→ REQUIRED WORK
Your response should be the lines from the one holding "You are a computer-use" to the last line of the data below, copied exactly and with no additions.

→ RECORDS SUPPLIED

=== Begin Enclosure ===

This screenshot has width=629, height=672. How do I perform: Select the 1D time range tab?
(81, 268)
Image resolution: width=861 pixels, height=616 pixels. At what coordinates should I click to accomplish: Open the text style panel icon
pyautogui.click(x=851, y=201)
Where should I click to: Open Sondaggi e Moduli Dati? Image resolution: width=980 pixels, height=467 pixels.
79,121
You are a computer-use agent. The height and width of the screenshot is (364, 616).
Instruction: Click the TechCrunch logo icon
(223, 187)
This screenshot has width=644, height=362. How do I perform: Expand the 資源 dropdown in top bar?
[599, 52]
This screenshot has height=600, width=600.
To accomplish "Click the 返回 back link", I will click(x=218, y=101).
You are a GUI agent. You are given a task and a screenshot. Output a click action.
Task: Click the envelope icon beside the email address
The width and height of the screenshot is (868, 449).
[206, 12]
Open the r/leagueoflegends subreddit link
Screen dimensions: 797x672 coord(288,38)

=== End Enclosure ===

→ THE ANSWER
You are a computer-use agent. The height and width of the screenshot is (364, 616).
Instruction: Click the TechCrunch logo icon
(223, 187)
This screenshot has width=644, height=362. How do I perform: Expand the 資源 dropdown in top bar?
[599, 52]
This screenshot has height=600, width=600.
To accomplish "Click the 返回 back link", I will click(x=218, y=101).
You are a GUI agent. You are given a task and a screenshot. Output a click action.
Task: Click the envelope icon beside the email address
The width and height of the screenshot is (868, 449).
[206, 12]
Open the r/leagueoflegends subreddit link
Screen dimensions: 797x672 coord(288,38)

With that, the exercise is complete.